- _Records for this task_:

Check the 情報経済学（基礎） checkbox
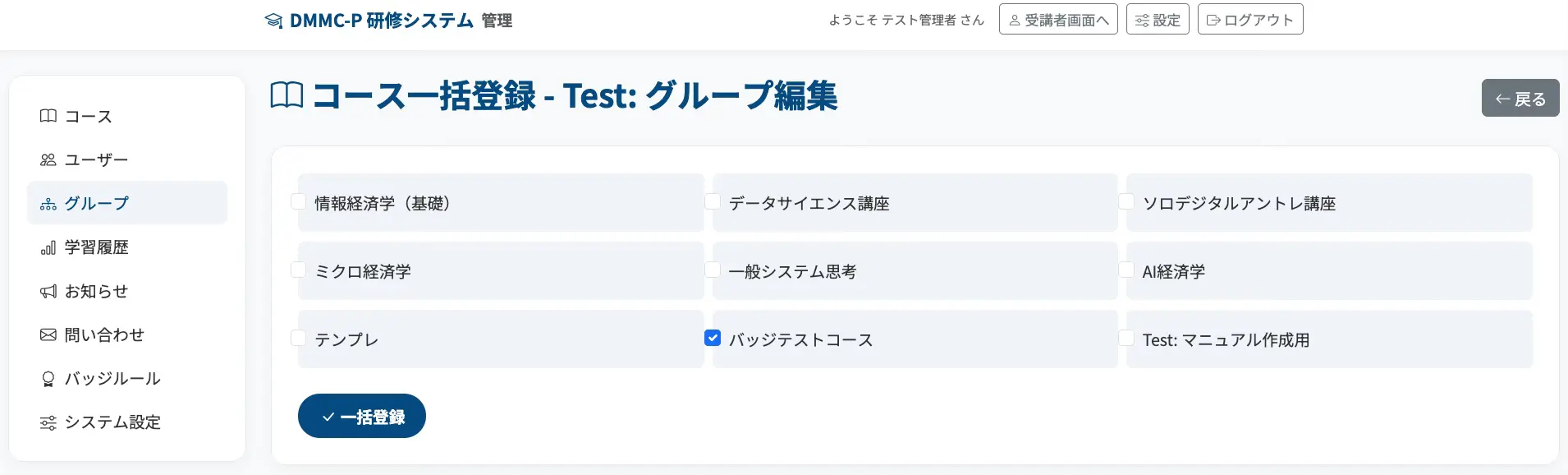1568x475 pixels. 299,201
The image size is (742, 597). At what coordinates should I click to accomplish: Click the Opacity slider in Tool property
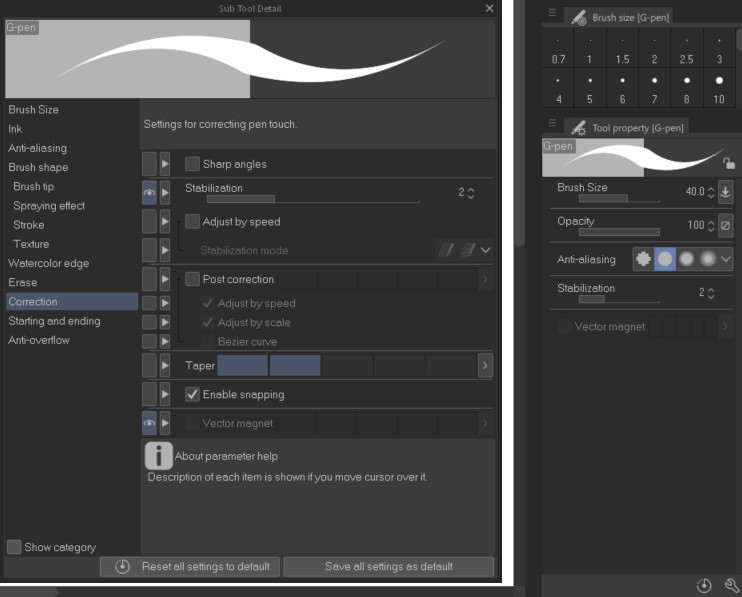pos(618,232)
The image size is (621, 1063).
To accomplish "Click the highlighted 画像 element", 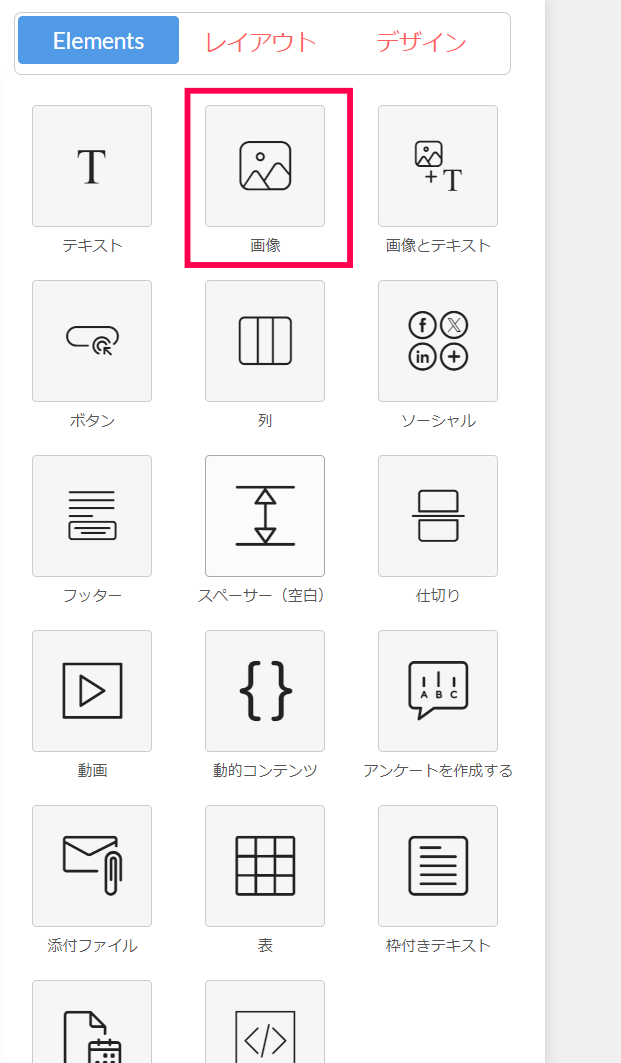I will [265, 166].
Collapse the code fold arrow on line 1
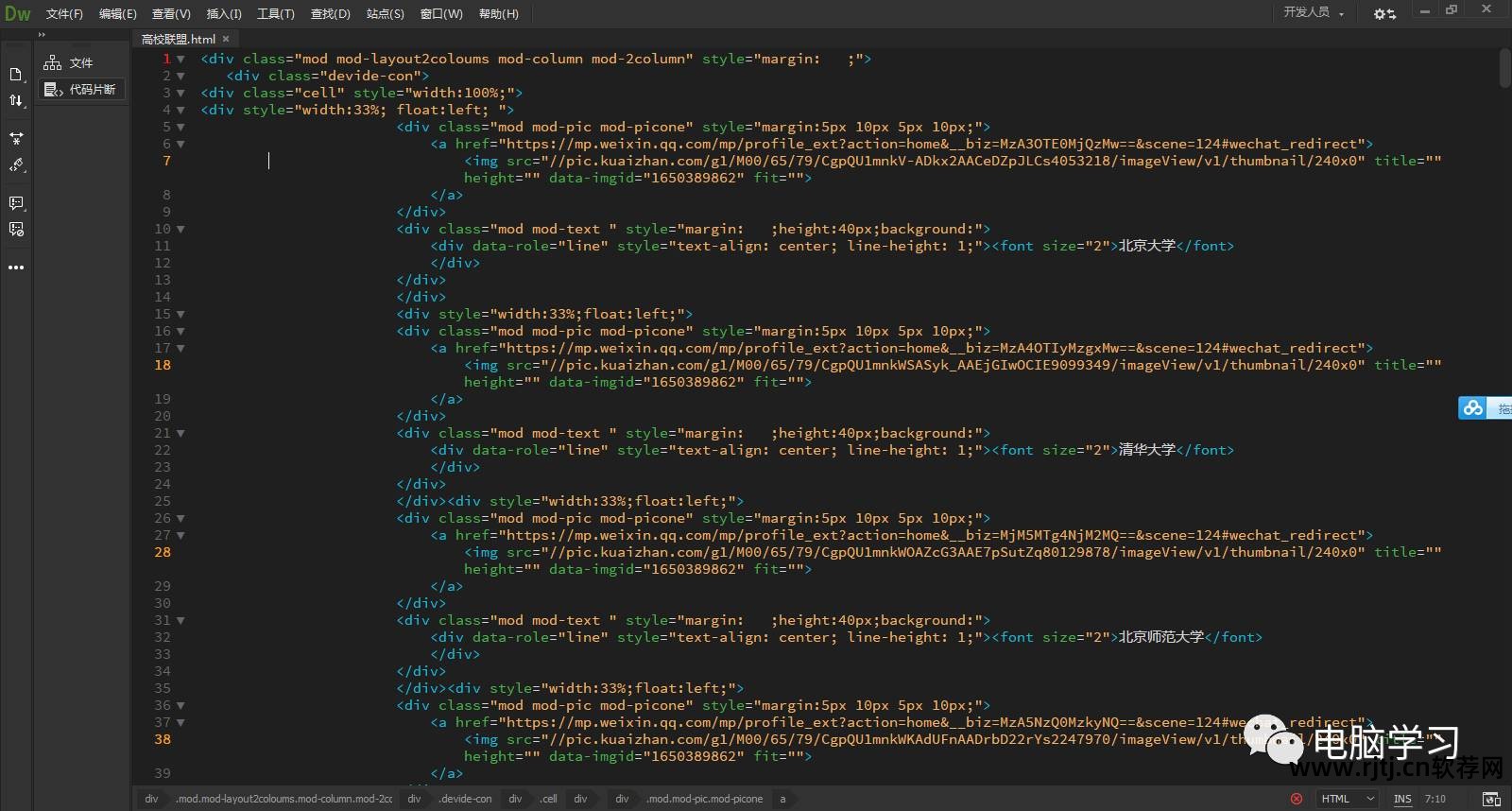The height and width of the screenshot is (811, 1512). point(180,59)
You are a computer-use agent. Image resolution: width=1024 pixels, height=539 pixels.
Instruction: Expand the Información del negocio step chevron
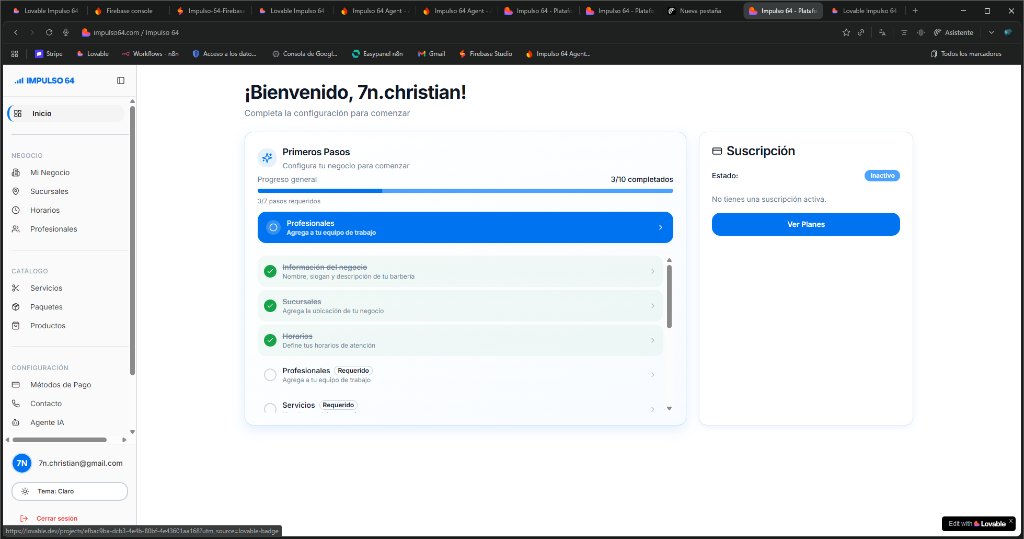[x=653, y=271]
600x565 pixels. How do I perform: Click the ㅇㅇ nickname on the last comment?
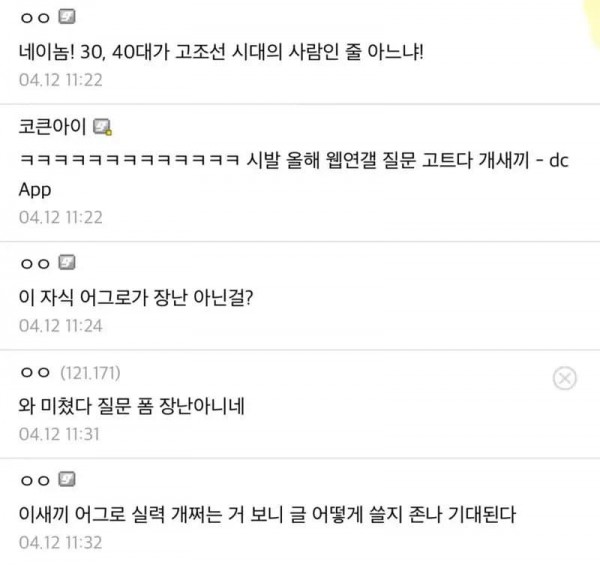(35, 480)
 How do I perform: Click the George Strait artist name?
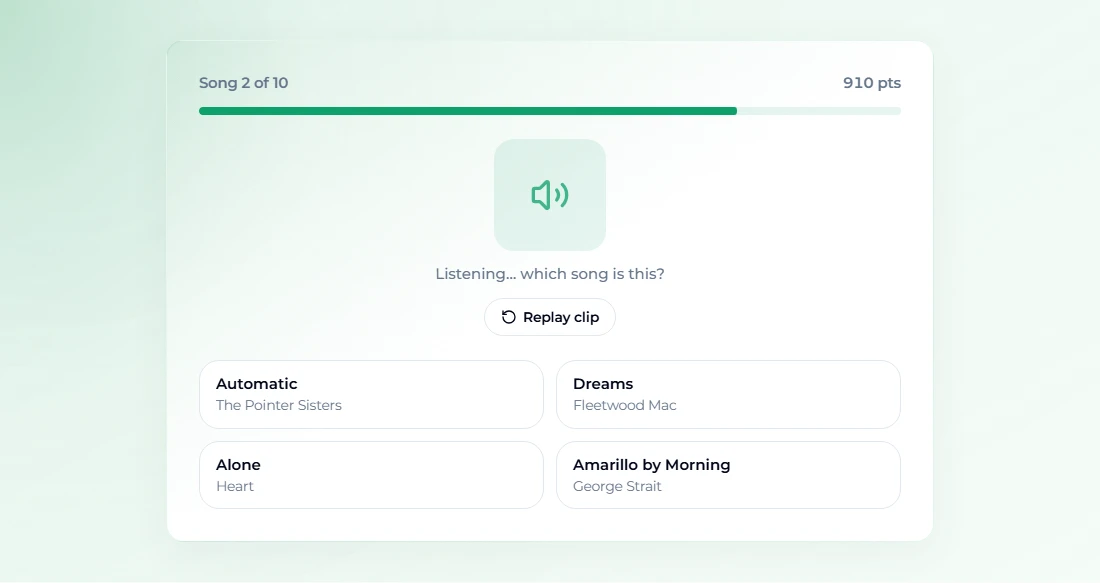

- _Aim of the task_: Precisely the lines from the one containing "Instruction: Expand the" to the end of the data above, both included, should be printed; leave the pictures out.

- _Expected answer_:
Instruction: Expand the Información del negocio step chevron
[x=653, y=271]
600x565 pixels. How do I perform: Click the ㅇㅇ nickname on the last comment?
(35, 480)
 How do I perform: Click the George Strait artist name?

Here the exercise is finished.